Video Games

Condemned 2


If the recent Manhunt 2 debacle says anything about the current videogame climate, it’s that upcoming developers need to exercise extreme caution when approaching violent content. That game was made an example of, not simply due to its explicit content, but rather its unforgiving tone in which there seemed to be no explanation for the horrific acts of brutality the player is forced to commit.

You’d have been excused for foreseeing a similar fate for Condemned 2 based on early previews and screenshots. In actual fact, Monolith developed the game in close contact with the ESRB, and as such were able to release the game uncut and with an 18 certificate, on time and in full. No one wants to see their game made unavailable to the public in the pursuit of making an artistic or rebellious statement.

Condemned was a superb title and arguably the most terrifying videogame of all time. Monolith successfully blended psychological horror with the first person shooter format, toying with the senses in a torturous fashion that made the game at times almost unbearable to play. Footsteps were heard popping across the floors above, UV lights revealed the sinister scrawling of a serial killer, lipless bodies in lockers muttered and shop floor mannequins creaked to life. It was a real step forward for the genre, a new form of horror in which the player was placed at ground level, pushed reluctantly around some genuinely macabre and isolated environments and forced to engage in brutal hand-to-hand combat. Anticipation is understandably rife for the sequel; the player again returning to the mind of Ethan Thomas, now a hallucination plagued drunk forced back into work in order to save the city.

Aesthetically, Condemned 2 has taken a notable step-up from its predecessor. The rankness of the game’s opening environments is palpable if a little constrained, employing a sublime motion blur and swaying, bumpy camera to effectively evoke its first person viewpoint. The in-game audio is tuned to an astonishing degree; the city’s inhabitants have a lot more abuse to throw at you this time round; the game’s otherworldly creatures providing an unsettling soundtrack to their grotesque appearance. Crime solving is another area where the game excels, forcing you not only to accurately evaluate crime scenes, but also tuning you in to both the story and your own common sense.

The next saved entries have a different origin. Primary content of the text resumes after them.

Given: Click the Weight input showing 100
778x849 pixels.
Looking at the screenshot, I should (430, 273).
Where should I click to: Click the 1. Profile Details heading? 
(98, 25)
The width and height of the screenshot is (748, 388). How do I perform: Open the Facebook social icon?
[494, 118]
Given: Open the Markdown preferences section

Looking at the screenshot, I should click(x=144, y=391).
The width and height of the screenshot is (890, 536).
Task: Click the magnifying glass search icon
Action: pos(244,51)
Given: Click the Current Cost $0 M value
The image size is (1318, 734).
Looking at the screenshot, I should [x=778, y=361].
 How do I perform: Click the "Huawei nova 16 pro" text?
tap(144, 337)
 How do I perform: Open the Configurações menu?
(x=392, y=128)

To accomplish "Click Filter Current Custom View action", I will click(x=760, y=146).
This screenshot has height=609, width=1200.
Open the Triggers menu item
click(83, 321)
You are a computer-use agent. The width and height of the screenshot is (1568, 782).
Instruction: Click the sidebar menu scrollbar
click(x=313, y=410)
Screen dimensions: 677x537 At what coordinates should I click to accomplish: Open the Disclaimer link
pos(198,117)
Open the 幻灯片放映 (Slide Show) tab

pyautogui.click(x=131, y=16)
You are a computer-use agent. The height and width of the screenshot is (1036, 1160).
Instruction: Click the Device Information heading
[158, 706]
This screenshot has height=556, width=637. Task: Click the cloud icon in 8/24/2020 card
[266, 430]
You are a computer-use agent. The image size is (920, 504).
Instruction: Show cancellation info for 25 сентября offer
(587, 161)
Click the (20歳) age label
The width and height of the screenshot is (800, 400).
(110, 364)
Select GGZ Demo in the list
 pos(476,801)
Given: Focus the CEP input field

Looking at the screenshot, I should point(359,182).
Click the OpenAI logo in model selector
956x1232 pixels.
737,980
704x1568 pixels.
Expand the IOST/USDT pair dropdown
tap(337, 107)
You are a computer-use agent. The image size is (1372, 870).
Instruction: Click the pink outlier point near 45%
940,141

As such, you’ll be deciding whether that bloody mess came as a result of an entry or exit wound, whether the body is male/female or police/SCU/civilian or even alive/dead, whether the deceased jumped or were pushed; it’s certainly an involving process for which Monolith must be applauded. There are a plethora of new weapons at your disposal, from bowling balls to medieval swords, foosball rails and the iconic electric conduit. The mechanics of combat have also been significantly enhanced. You’re now able to perform combos, QTE induced chain attacks, parries and counters, and of course the all-new environmental kills. Your skills can now either be taken online or into the Bloodshot Fight Club, in which you fend off waves of possessed bums in the hope of making it onto the game’s leaderboards.

Unfortunately, the game falls flat in the atmosphere department. Anyone hoping to return to the state of mind induced by Bart’s Department Store in the first game will be bitterly disappointed. Although there are a few jumpy and unsettling moments, there is a greater emphasis on gunplay in Condemned 2; Ethan’s dependency on booze to maintain a straight shot becoming a frustrating hindrance to the otherwise smooth flowing gameplay. As the nonsensical plot careers from one twist to the other, you’ll be dragged from a doll factory to a country lodge, a clinical morgue to a burlesque theatre, the enemy types adapting accordingly.

It makes very little sense, eroding the sense of logic and progression felt in the first game. Attempts to vary the gameplay a la Half Life 2 are occasionally inspired but more often than not feel broken and by-the-numbers, with one sequence involving a nailgun falling particularly short of expectation. Worryingly, there are moments in which the game becomes so dark it’s impossible to see where enemies are coming from, particularly in the hallucinatory ‘oil creature’ sequences.

Towards its unsatisfying close, Condemned 2 really begins to lose the plot; the game’s interesting additions to its forensics sequences and combat system buckling under the weight of an ultimately uninspiring videogame. You were terrified and enthralled by the first game, but by the time you’re using an assault rifle to shoot a helicopter out the sky or using a super-sonic scream to dispose of enemies in the sequel, you’ll be seriously wondering what could have been.